What things do we value in work or life over others?
2019-05-01 16:39:22 -

Mariaam Bhatti: Tales of a Domestic Worker


Does having an educational qualification or training in something always mean someone is capable as a worker? What about experience alone, without any formal training? And can someone successfully perform a certain task and be competent in a work sector they are not interested in? Can someone have passion for certain work and still not be able to achieve the desired outcomes to be considered a success or effective?


I have thought about these questions often. Once I worked in a childcare setting with someone who said they didn’t ‘really like’ children but, once the work started, the person was fully geared up for it, knew what to do in situations, got the toddlers’ room in order, and during her Montessori class the kids did their work and listened to instructions.


She was someone I looked up to regarding learning how to be a ‘great’ Montessori teacher. To me, she knew the technicalities of the job well, and applied the right learning methods that were beneficial for children.

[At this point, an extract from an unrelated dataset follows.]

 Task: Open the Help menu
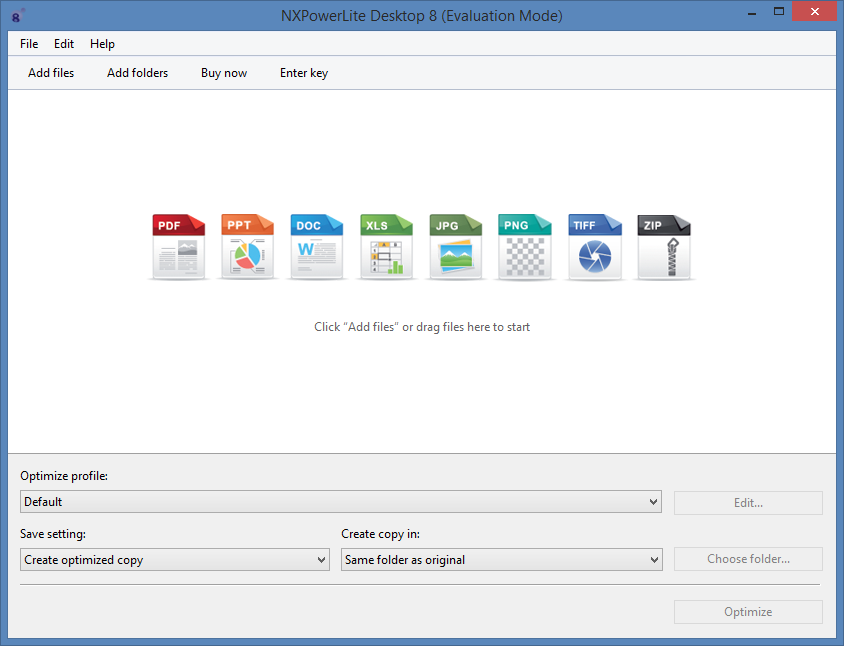(102, 44)
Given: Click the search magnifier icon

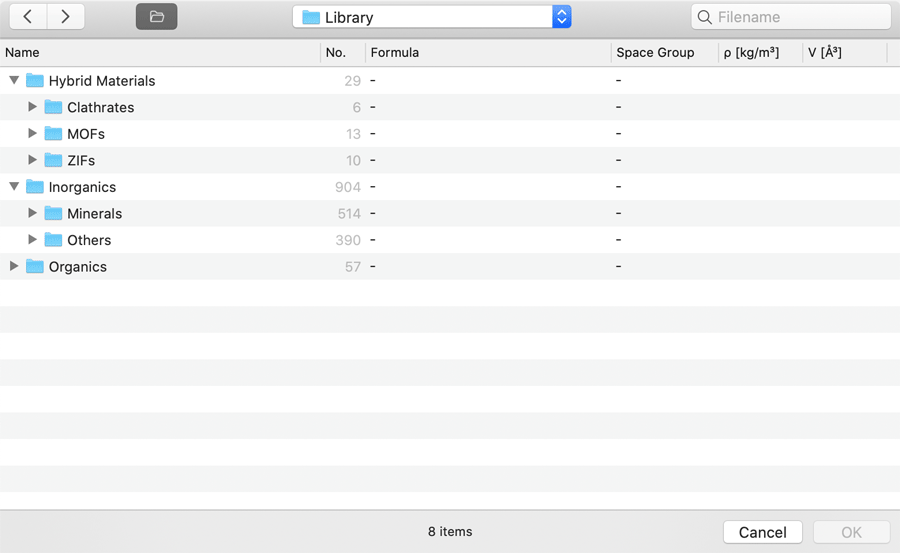Looking at the screenshot, I should pyautogui.click(x=705, y=17).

She easily talked children into or out of something without it turning into a tug of war. She was just calm and only talked when necessary. She was a pro in her job. Yet, despite her qualifications and vast experience, and my belief that she was an asset in childcare, she often said that if she had things her way she wouldn’t be working with children.


The thought creeps up again when I cycle past posters of potential political representatives. While there are many that have great ideas about the development of their local areas but how does one vote for them if they attack groups like migrants or Travellers or women, or are sexist or homophobic? You know they can get the job done, but you also know their stance on certain groups is harmful to society. It’s hard to balance.


I also once worked with someone who I and other colleagues felt didn’t reflect the values or seem to live up to what we all thought our workplace stood for, and it was impacting on our individual and collective work. The person had years of experience in the social justice or human rights sector, such that I asked myself whether they got into it accidentally like I did (although for me it’s one of the best things that have ever happened to me).


In such a situation you can’t question the recruitment process because it’s not a one-person decision thing, it’s usually a panel’s agreement based on how well the person scored during the interview. I am sure there are times when someone is the best candidate based on the pool they have.


Not long ago there was a sportsperson in Australia who apparently thinks less of people with a different sexual orientation than the majority. When I heard of that story, I thought of how much I’d like to see real sanctions on people like that who seem to believe human rights only apply to them. But because this guy had just signed a deal worth millions, sporting bosses were prepared to let his prejudice go because of his ‘talent’ and therefore the monetary value he brings to his team and country.


It is a conflicting thought to consider what we value more than others.


Mariaam Bhatti is a member of the Domestic Workers Action Group and Force Labour Action Group of the Migrant Rights Centre Ireland.